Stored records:
____

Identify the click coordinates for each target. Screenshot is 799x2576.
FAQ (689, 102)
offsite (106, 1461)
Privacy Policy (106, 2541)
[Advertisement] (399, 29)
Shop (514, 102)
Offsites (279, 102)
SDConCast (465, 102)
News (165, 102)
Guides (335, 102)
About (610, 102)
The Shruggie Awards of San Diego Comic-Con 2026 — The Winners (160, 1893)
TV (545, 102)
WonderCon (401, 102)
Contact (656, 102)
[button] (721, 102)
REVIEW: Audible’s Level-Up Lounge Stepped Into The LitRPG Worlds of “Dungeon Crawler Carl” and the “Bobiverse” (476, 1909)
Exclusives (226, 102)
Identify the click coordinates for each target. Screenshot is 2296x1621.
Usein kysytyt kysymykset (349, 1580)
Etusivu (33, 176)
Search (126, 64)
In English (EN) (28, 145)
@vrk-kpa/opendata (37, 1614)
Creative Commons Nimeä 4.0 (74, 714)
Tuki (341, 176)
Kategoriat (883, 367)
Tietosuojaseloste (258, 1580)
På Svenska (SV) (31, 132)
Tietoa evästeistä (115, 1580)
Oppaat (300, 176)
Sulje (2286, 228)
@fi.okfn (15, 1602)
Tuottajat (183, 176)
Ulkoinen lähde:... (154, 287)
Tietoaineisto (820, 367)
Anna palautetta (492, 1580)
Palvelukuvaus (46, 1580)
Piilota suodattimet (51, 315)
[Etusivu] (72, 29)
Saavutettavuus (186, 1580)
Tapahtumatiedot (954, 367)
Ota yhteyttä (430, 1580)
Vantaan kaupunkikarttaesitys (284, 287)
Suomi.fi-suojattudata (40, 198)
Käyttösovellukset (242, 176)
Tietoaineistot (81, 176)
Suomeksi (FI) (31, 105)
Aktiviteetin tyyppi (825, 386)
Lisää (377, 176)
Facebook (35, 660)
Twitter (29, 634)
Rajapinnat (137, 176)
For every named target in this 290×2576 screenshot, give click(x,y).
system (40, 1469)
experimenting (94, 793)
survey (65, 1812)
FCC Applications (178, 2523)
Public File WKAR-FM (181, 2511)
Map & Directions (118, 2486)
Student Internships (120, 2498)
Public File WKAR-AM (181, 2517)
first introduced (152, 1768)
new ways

____

■ What the task requires
Output exactly, and only, the lines running from the one that contains "Tietoaineisto (820, 367)" through the last line of the entries above.

■ Exercise response
Tietoaineisto (820, 367)
Anna palautetta (492, 1580)
Palvelukuvaus (46, 1580)
Piilota suodattimet (51, 315)
[Etusivu] (72, 29)
Saavutettavuus (186, 1580)
Tapahtumatiedot (954, 367)
Ota yhteyttä (430, 1580)
Vantaan kaupunkikarttaesitys (284, 287)
Suomi.fi-suojattudata (40, 198)
Käyttösovellukset (242, 176)
Tietoaineistot (81, 176)
Suomeksi (FI) (31, 105)
Aktiviteetin tyyppi (825, 386)
Lisää (377, 176)
Facebook (35, 660)
Twitter (29, 634)
Rajapinnat (137, 176)
For every named target in this 290×2576 screenshot, give click(x,y).
system (40, 1469)
experimenting (94, 793)
survey (65, 1812)
FCC Applications (178, 2523)
Public File WKAR-FM (181, 2511)
Map & Directions (118, 2486)
Student Internships (120, 2498)
Public File WKAR-AM (181, 2517)
first introduced (152, 1768)
new ways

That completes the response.